Bread of Life Pastoral and Missionary Theological Seminary (Chinese: 靈糧教牧宣教神學院)
- Type: Private, seminary
- Established: 1990
- President: Xie Hongzhong (Chinese: 謝宏忠)
- Location: 4th Floor, No. 205-3, Section 3, Beixin Road, Xindian District, New Taipei City, Republic of China (Taiwan)
- Campus: Business district
- Website: https://llpmts.org/ (in Chinese)

= Bread of Life Pastoral and Missionary Theological Seminary =

Bread of Life Pastoral and Missionary Theological Seminary, or "Lingliang Pastoral and Missionary Theological Seminary" (LLPMTS), is a Christian seminary in Taiwan, affiliated with the Bread of Life Church. Founded by Pastor Zhou Shenzhu in 1990, the Church now offers bachelor, master and doctoral programs. Its current president is Xie Hongzhong.

==History==

1990: The Bread of Life Church recognized the need for extensive church planting in Taiwan and the necessity of undertaking the missionary mission. With the consent of the staff, Pastor Zhou Shenzhu of the Church founded the Bread of Life Pastoral and Missionary Theological Seminary, and he became the first president. There were 12 students of the first cohort.

1998: The seminary moved to Bread of Life Villa, Wenshan District, Taipei City. It is a 12-story mission building built by the Church, with a large hall that can accommodate nearly a thousand people.

2005: A branch in Northern Thailand was established.

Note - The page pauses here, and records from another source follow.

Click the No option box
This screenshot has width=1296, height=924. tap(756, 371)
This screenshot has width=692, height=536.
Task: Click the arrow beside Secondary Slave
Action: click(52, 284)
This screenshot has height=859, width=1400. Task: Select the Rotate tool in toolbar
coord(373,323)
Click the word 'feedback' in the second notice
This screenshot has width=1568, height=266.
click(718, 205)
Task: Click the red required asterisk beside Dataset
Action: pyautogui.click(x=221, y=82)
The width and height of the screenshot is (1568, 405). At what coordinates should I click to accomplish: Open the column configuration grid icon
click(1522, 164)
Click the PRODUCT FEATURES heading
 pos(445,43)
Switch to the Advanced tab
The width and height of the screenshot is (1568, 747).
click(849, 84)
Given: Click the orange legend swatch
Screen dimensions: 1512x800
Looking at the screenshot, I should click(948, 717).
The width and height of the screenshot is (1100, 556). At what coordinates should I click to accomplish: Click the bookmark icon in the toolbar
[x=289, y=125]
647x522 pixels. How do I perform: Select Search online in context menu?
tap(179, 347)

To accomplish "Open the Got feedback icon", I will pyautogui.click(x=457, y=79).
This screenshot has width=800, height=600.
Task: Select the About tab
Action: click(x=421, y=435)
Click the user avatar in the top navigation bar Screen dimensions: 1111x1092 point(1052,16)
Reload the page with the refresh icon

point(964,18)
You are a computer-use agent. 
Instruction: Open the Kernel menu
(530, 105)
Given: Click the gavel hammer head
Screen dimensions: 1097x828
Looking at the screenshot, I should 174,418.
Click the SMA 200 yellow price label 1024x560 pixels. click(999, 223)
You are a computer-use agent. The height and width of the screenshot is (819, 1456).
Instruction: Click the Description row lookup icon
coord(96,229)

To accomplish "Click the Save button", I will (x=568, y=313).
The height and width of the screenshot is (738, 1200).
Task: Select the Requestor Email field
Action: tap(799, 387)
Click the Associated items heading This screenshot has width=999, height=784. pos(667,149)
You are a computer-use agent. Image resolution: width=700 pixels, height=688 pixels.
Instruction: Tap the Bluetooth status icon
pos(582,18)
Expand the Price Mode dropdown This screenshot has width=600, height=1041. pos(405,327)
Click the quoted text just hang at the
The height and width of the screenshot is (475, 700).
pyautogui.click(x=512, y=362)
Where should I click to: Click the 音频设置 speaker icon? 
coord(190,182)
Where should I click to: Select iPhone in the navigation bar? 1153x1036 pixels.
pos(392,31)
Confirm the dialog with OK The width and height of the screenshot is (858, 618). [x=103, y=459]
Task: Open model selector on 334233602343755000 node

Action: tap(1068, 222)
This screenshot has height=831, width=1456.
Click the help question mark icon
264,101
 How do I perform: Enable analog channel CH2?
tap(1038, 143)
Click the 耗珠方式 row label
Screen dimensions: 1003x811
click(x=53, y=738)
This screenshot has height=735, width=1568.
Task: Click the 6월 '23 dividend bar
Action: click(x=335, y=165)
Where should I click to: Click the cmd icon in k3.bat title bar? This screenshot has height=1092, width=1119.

2011: The programs of Pastoral Counseling and Church Planting were introduced, and the North American branch was established.

2012: The Shilin branch was established.

2015: The campus moved to Xindian District, New Taipei City, where it remains today.

2015: The Central Branch and Southern Branch were established, developed by Tainan Bread of Life Church and Donghai Bread of Life Church respectively.

2018: The Master degree Program in Missions was introduced.

From 1990 to 2025, the Lingliang Church developed from a single church to a global network of 822 churches. Most of the workers who dedicated themselves to the work of planting churches and missionary are alumni of Lingliang Seminary.

==Programs==
Bread of Life Pastoral and Missionary Theological Seminary offers the following programs:
- Bachelor of Theology
- Master of Missions
- Certificate of Pastoral Counseling
- Master of Pastoral Counseling
- Doctor of Pastoral Counseling
- Master for Working Professionals

Up to 2025, the school has graduated a total of 890 students.

==Campus==
===Taiwan Campus===
The Taiwan campuses of the seminary include.
- Main Campus: Located at 4F, No. 205-3, Section 3, Beixin Road, Xindian District, New Taipei City.

- Shilin Branch: Established in 2012, located at No. 128, Jihe Road, Shilin District, Taipei City (Shilin Lingliang Church).

- Central Branch: Established in 2015, located at No. 243, Fuke Rd., Xitun District, Taichung City (Tainan Donghai Lingliang Church).

- Southern Branch: Established in 2015, located at No. 80, Dawan Rd., Yongkang District, Tainan City (Tainan Lingliang Church Dawan Gospel Center).

===Overseas Campuses===
There are several overseas branches.
- Northern Thailand Branch: Established in 2005, located in Chiang Rai Province, Thailand.

- North America Branch: Established in 2012, located in Irvine, California, USA.

- New Zealand Branch: Established in 2019, located in Auckland, New Zealand.

- Australia Branch: Established in 2019, with classrooms in Sydney and Brisbane, Australia.

==Library==
The school Library is a professional library specializing in Christian theology. Currently, the library holds approximately 30,000 books in both Chinese and Western languages. In addition, there are Chinese and Western periodicals, and related reference books. All materials in this library can be accessed through the library's automated system.